A package as claimed in claims 1 or 7, wherein said first portion is formed from an alloy material.
A package as claimed in claim 1, wherein said second lead includes a cylindrical portion (13, 40).
A package as claimed in claim 1, wherein said component includes a semiconductor.
A package as claimed in claim 10, wherein said component is a diode.
A package as claimed in claim 10, wherein said component comprises two diode bodies (1, 1′) connected in series.
A package as claimed in claim 12, wherein one of said two diode bodies is a low capacitance diode.
A package as claimed in claim 1, wherein said component is a multi-layered varistor (50).
A package as claimed in claim 1, wherein said component includes a rectangular cross section having a length parallel to a principal longitudinal axis of said first lead, whereby a power handling capacity of said component is determined according to said length.
A package as claimed in claim 1, wherein said component includes a first electrode which contacts said main section of said first lead, and a second electrode which contacts a portion of said second lead.
A package as claimed in claims 1 or 2, wherein said mounting section comprises a base portion (31) and two side portions (32), the base portion and side portions together forming a chamber which substantially surrounds the component to thereby protect the component and increase rigidity of the first lead.
A package as claimed in claim 17, wherein said base portion includes a flat component mounting surface.
A package as claimed in claim 17, wherein said base portion and side portions are separated from each other by cut-outs (33) in said piece of stamped and formed conductive material.
A package as claimed in claim 1, wherein said first lead further comprises a second lead mounting section (24) for mounting said second lead at a position axially spaced from said component mounting section.
A package as claimed in claim 20, wherein said second lead comprises a substantially cylindrical portion (40) from which extends a transitional portion (41), a distal end of which is electrically connected to an electrode of said component.
A package as claimed in claim 21, wherein said component is a diode, and said second lead further comprises a downwardly extending portion (42) electrically connecting said transitional portion with said electrode, said electrical insulator being a molded insulator (38) and said downward extending portion being molded into said molded insulator.
A package as claimed in claim 22, wherein said downwardly extending portion has a U-shape, one leg (46) of which is exposed after molding said molded insulator.

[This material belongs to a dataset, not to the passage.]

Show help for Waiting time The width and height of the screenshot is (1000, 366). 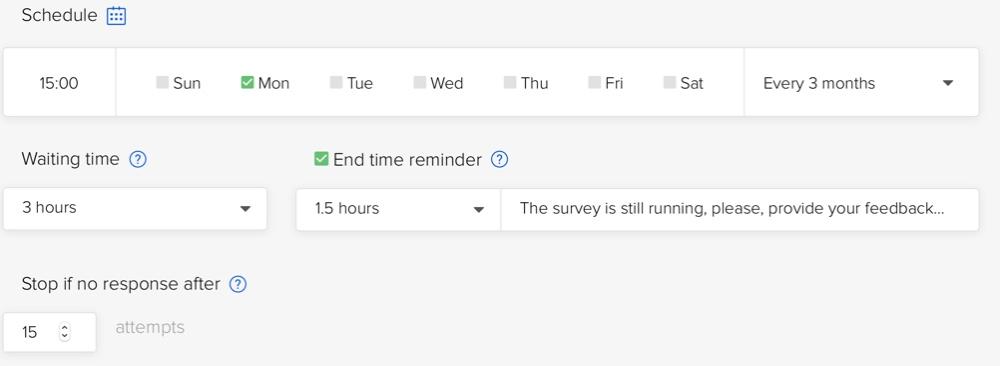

A package as claimed in claim 1, wherein said end section includes an inwardly extending tine (28) arranged to engage a shoulder (29) on a contact (30) to permit withdrawal of the contact together with the package from a connector, and to permit disconnection between the package and the contact after withdrawal so that either the package or the contact may be replaced as needed.
An electrical device having a contact assembly which includes an in-line electrical component package as claimed in any preceding claim, and further characterized in that said second lead includes a conductive sleeve portion (13, 40) adapted to engage resilient tines (18, 43) extending from a ground plate (17, 58) in said connector.

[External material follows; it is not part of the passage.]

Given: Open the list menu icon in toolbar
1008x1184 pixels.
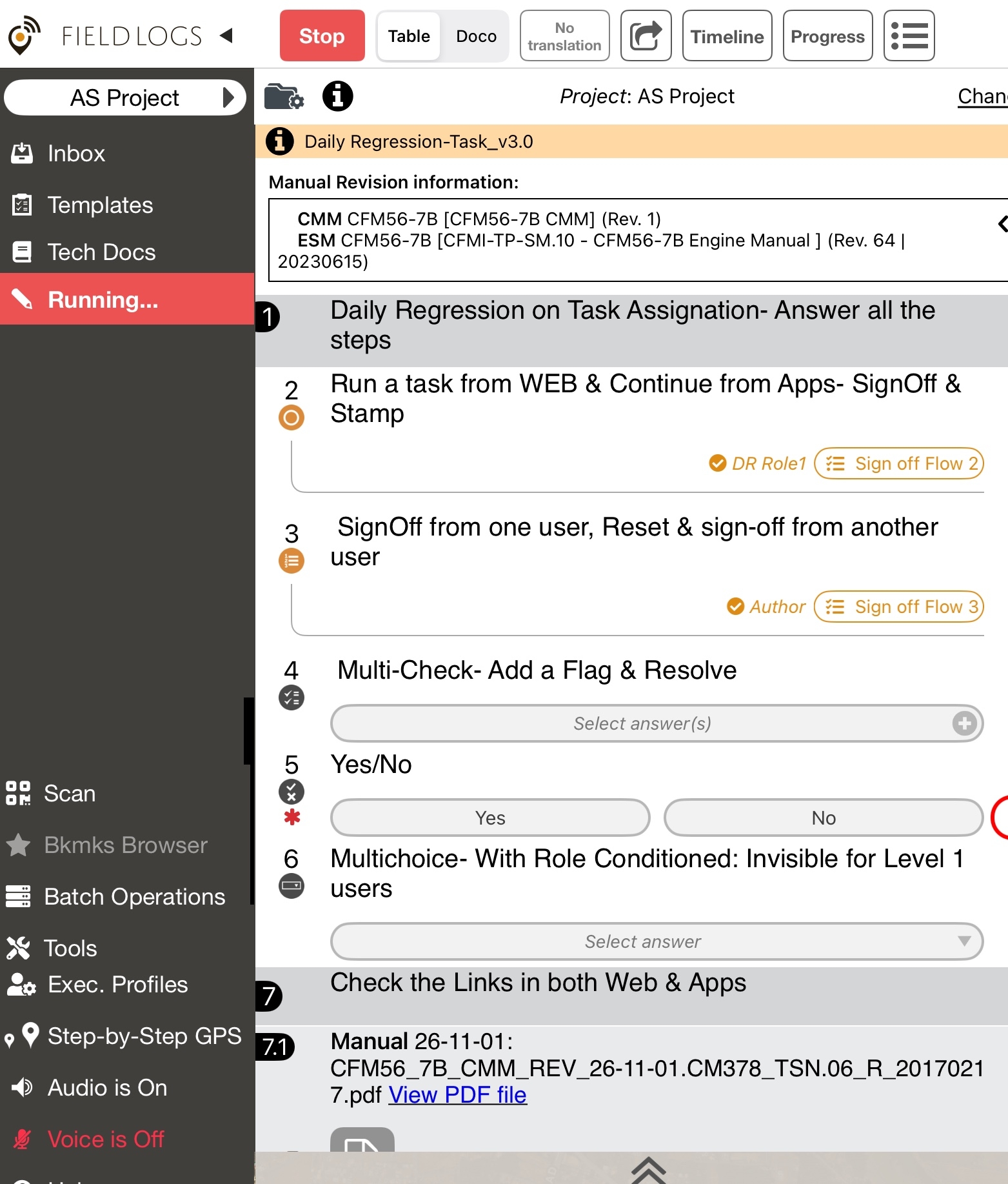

A connector contact assembly including two contacts (15, 16, 30, 69) and an in-line electrical component package as claimed in any preceding claim, wherein said first end section is electrically connected to a first of said contacts (15, 30), and said second end section is electrically connected to a second of said contacts (16, 69), and said second lead includes a cylindrical portion (13, 40) adapted to engage resilient tines (18, 43) extending from a ground plate (17, 58) in an electrical connector.